One powerful research tool Fraunhofer MEVIS uses is the MR scanner, which delivers high-resolution 3D images from inside the human body. Matthias Günther, Deputy Institute Director of Fraunhofer MEVIS with a joint professorship on MR-Physics at the Univerity of Bremen, told us they had to rethink how they use their tools and sequences for image acquisition. This novel gaze leads to visualisations from within the body. It allows total immersion into the human body, enabling an entirely different perspective as a kind of onsite observer.
The collaboration has opened new ways of seeing and experiencing the human body, enabling a broader audience to engage with developments in digital medicine through sci-art installations. Immersive art-sci installations allow audiences to explore topics such as the human body and novel technologies to examine it, changing the view from which we scientists perceive and address phenomena of the human body; Günther shared about this collaboration.
For the first project, The Tides Within Us, screens are used as windows into the world beyond the limits of our senses, allowing audiences to peer beneath the skin, looking beneath our notions of age, race, and gender to reveal universal human truths. EVOLVER, the second one, is a collective virtual reality experience which drops audiences deep inside the landscape of the body, following the flow of oxygen through our branching ecosystem to a single ‘breathing’ cell. The datasets provided by the scientists were vital to the artwork’s development.
Barney Steel, founder and director of Marshmallow Laser Feast, reflects on his first project development steps. Taking David Abram’s Becoming Animal: An Earthly Cosmology as inspiration, he recalls What is a tree? Does the boundary of its bark separate it from me? Where do I end and begin? I feel like I am contained within my skin, inside, looking out at other beings neatly packaged within their skins. If we could see the flow of oxygen and carbon dioxide in the air, we would see that everything flows into everything else, that I and a tree are not separated by skin and bark. Still, we are more like rivers, constantly ebbing and flowing, an ancient dance relationship.

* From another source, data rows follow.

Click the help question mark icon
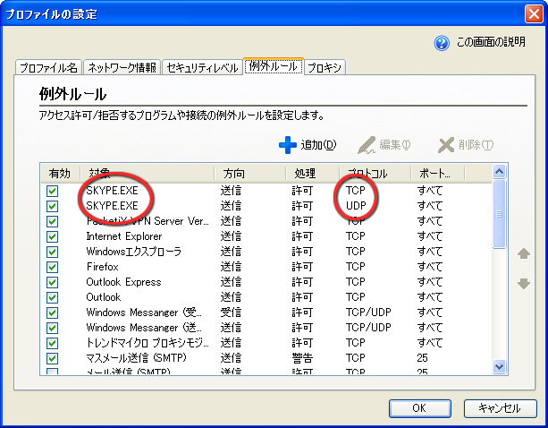point(441,43)
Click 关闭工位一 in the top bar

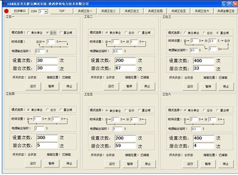coord(85,11)
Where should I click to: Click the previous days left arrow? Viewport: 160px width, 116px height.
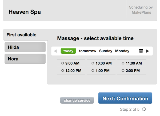pos(55,51)
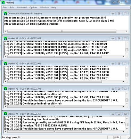Click the Communication thread horizontal scrollbar thumb
131x139 pixels.
click(x=62, y=31)
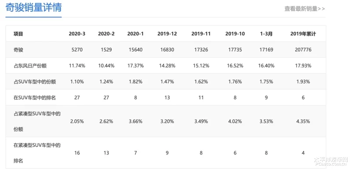Image resolution: width=352 pixels, height=169 pixels.
Task: Select the 2020-3 column header
Action: click(77, 34)
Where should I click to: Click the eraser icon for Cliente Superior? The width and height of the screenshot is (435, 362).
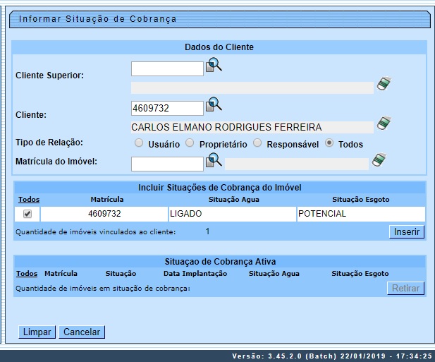pos(383,84)
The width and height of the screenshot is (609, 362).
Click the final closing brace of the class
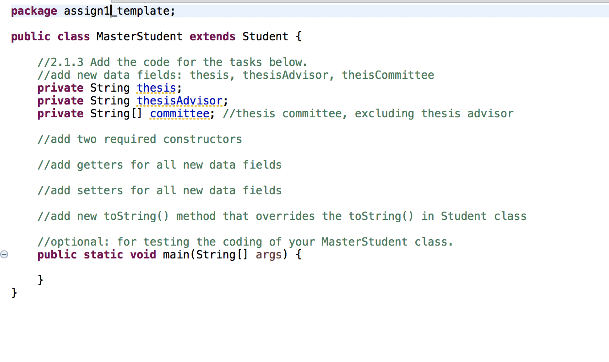[14, 292]
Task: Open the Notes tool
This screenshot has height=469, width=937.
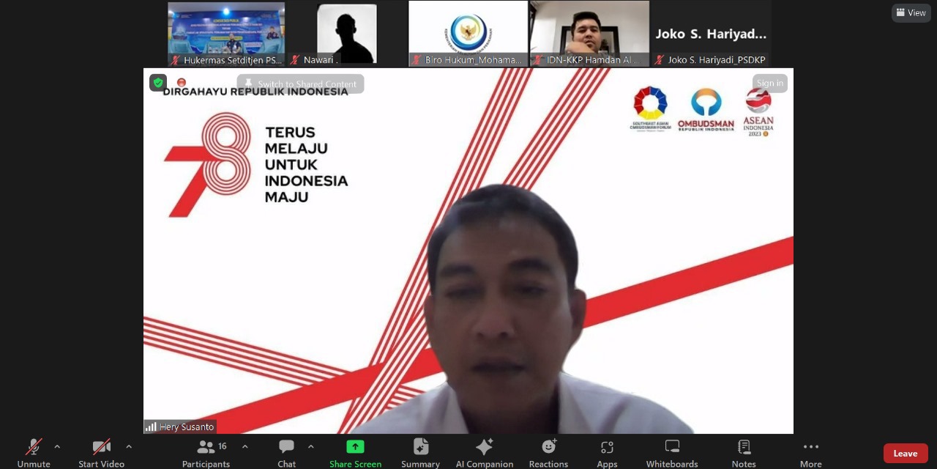Action: point(744,453)
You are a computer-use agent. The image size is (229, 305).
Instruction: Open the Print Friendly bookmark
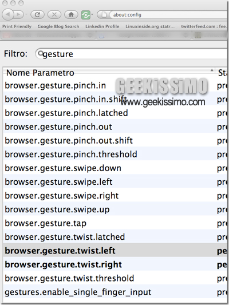click(x=17, y=26)
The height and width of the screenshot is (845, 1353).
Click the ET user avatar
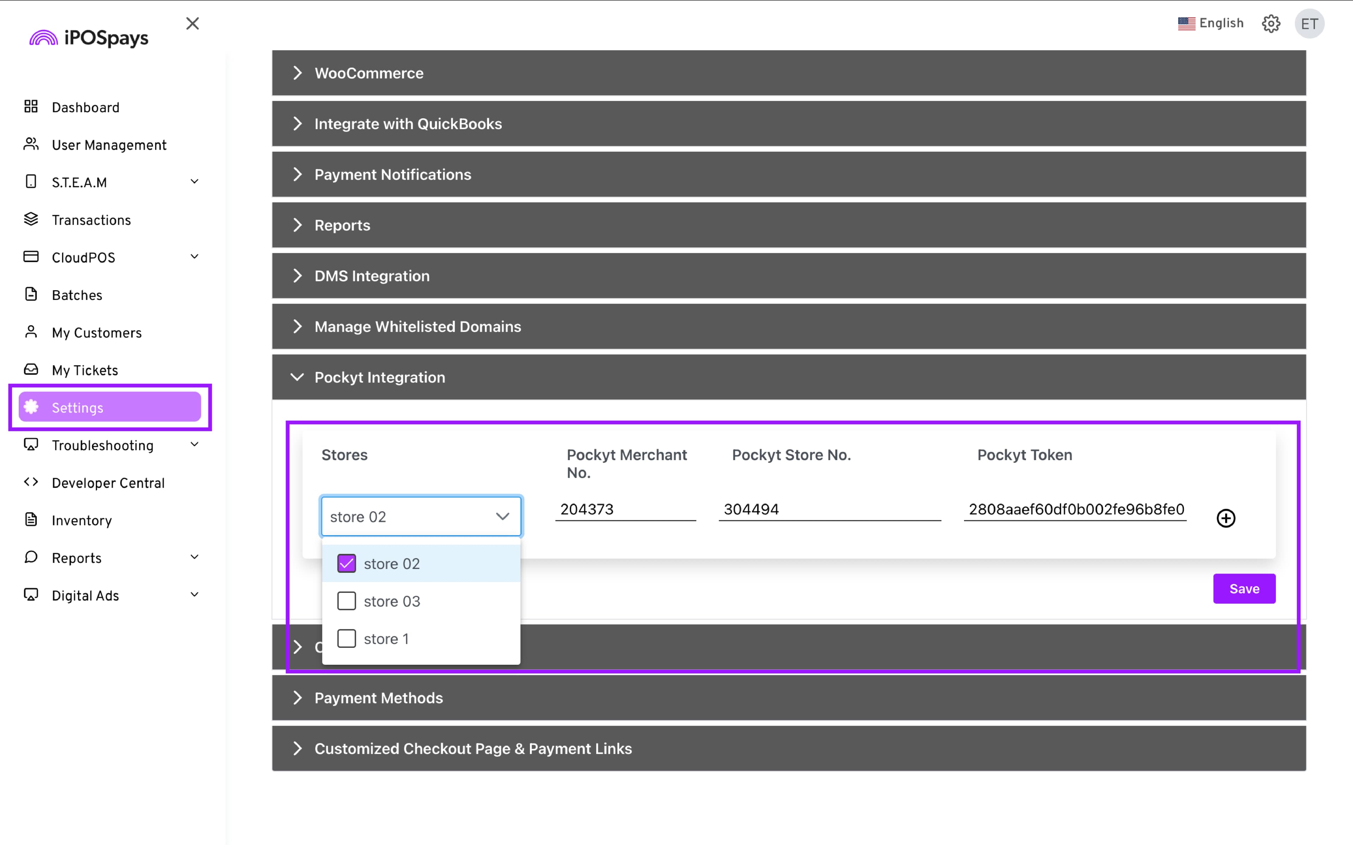click(1309, 23)

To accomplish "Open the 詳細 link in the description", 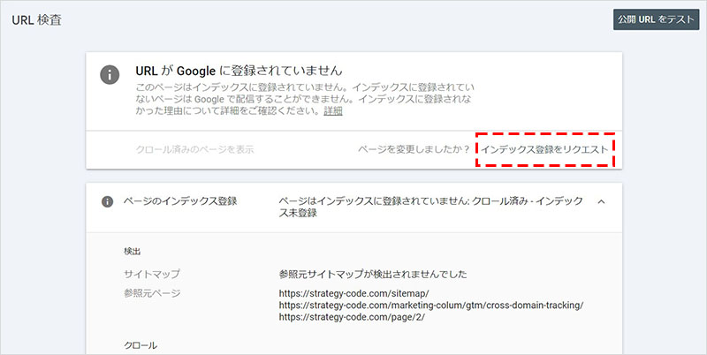I will coord(332,111).
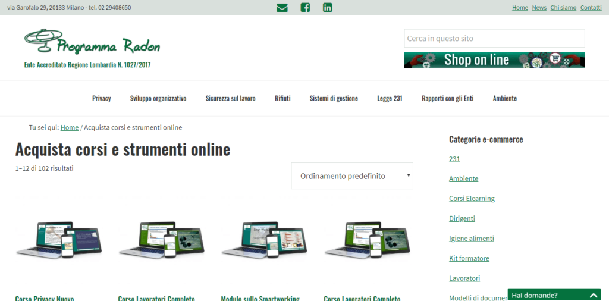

To bring these thoughts to life, Marshmallow Laser Feast have built a complete digital cardiovascular system model and ran particle simulations through it, branching out into the rest of the human body. In EVOLVER, it becomes clear that breath sparks life and connects us to the natural world through the respiration cycle. The project pushes the frontiers of media art and science engagement and allows audiences to rediscover the human body as a landscape regardless of gender, age, and race. The project shows how fascinating the human body is and how well it works when everything flows. People will realise how important it is to keep everything running.
Despite significant advances in recent years, representing fluids in a digital environment has been a big challenge for designers. Günther told us they use accurate medical image data of human bodies as a starting point for their sci-art works at Fraunhofer MEVIS. For the aspired aims of Marshmallow Laser Feast, we needed to push the boundaries and acquire and provide as much information on the structure of and blood flow in the vessels that the artists could take with artistic tools to a novel level of detail for their final artwork. Thus, our challenge was to acquire as much information as possible to reconstruct realistically looking visualisations. This is not usually the aim in clinical routine where diagnosing diseases is the ultimate goal. However, the result proves us right to go this extra mile.
Matthias Günther and Barney Steel also share their main reflections after working on this project. For Steel, this collaboration and the resulting artwork allow audiences to journey through the beating heart, back eddies, and whirlpools of flow engulfing them. It is like meeting a pen pal for the first time after a lifetime of love letters. Experiencing the familiar in ways never seen before is where art and science meet most profoundly.
Meanwhile, Günther concludes that, for him, the human body is a well-tuned system, which is fascinating to observe. What I enjoyed in this project is the capability of modern medical imaging equipment, which allows us to look into the human body without harming it.